From: Alexander Kobel
Subject: Re: Font questions
Date: Fri, 27 Nov 2009 01:51:26 +0100
User-agent: Thunderbird 2.0.0.23 (X11/20090817)

Father Gordon Gilbert wrote:
Thanks Alexander,

But now how about my e-acute in Brebeuf? I'm in UTF-8, and it's not showing up.

Hunh. Now, that's strange. Are you really sure about the correct encoding?
If in doubt, send the file along; e-acute is no problem at all and should be contained in all versions of font ever published.

You could also check it in Notepad; AFAIK, all versions offer an option to select the file encoding in the "open" dialog. Select UTF-8 there, and check if the critical letters are rendered correctly. If this does not yield the same output after running LilyPond, definitely send the file, since you probably ran into a bug. (Although, to be honest, I can't imagine it.)

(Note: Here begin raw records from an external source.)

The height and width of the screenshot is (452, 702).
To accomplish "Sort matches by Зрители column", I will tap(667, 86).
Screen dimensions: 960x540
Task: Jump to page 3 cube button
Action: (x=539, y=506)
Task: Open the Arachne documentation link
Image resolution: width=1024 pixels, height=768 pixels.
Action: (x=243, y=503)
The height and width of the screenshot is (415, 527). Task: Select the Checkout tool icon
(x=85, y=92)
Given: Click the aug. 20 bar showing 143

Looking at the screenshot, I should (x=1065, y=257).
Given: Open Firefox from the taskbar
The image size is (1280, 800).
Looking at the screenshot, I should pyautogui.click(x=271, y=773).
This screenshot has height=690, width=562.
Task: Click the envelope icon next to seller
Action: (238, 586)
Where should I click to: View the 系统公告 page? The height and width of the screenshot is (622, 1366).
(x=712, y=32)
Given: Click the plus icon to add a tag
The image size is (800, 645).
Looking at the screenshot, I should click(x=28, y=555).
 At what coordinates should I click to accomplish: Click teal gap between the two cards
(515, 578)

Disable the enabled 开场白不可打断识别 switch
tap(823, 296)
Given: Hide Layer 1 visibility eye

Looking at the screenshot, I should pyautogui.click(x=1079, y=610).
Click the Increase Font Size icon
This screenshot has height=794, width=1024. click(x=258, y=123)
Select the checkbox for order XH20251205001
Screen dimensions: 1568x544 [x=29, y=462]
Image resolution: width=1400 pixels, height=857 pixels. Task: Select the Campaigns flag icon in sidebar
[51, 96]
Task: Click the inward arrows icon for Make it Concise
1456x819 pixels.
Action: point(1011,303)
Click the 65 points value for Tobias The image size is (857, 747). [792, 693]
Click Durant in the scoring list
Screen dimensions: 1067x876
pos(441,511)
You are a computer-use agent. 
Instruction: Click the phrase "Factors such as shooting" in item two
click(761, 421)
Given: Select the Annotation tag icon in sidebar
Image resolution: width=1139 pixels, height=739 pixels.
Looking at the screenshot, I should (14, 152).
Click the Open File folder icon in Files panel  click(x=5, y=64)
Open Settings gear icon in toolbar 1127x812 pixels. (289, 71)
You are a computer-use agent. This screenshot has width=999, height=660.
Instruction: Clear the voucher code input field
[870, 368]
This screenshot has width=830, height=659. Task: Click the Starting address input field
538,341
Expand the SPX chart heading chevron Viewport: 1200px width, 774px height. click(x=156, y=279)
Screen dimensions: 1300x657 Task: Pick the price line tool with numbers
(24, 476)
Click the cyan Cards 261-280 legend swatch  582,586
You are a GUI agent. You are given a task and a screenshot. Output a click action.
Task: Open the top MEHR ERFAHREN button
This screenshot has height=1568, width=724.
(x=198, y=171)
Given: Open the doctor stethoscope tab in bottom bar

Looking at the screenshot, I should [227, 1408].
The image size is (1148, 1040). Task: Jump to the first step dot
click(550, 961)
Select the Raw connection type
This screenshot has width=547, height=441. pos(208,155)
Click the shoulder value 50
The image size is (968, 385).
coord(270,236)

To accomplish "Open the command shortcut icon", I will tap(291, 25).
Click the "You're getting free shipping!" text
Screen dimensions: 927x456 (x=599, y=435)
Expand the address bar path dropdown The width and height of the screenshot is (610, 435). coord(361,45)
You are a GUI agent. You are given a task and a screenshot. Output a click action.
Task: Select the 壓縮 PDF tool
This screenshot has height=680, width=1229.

Also, how do you put those U+0222 type characters into the .ly file?

This depends on your editor and/or operating system. Since your on Windows, there is an optional install of a "character table" in the "miscellaneous programs" section. (I'm not entirely sure about their names in English, though.) There, you can select and copy the symbols. You can sort them by Unicode name, Unicode page (aka the "section" of several alphabets a letter belongs to), and the U+ code, IIRC. (The "eights" are called "LATIN CAPITAL/SMALL LETTER OU").

For most mail clients (including Webmail clients in browsers), you could also select the letter in my mail and just use the clipboard (Ctrl-C and Ctrl-V, for É, é, Ȣ or ȣ). On the negative side, this relies on your client showing the correct encoding, which sometimes fails - i.e., the letters in the last parentheses show up as E-acute, e-acute, and two 8-like symbols. The same holds for (e.g.) Wikipedia articles about letters (or names), where you can look for the letter in the text and copy & paste it. (Most of those articles show both the letter as a "real" writing and as a graphic, in case the reader has no font available which includes this very symbol.) If you can't find it there, the last resort is the Unicode consortium web page, where all known letters are listed.

Last but not least, some editors themselves offer character tables or character input dialogs. I'm not sure about LilyPondTool, though. (I'm using Emacs, whose recent versions support C-x 8 RET / M-x ucs-insert key sequences to insert a letter by either the U+ code or the Unicode name - very handy.)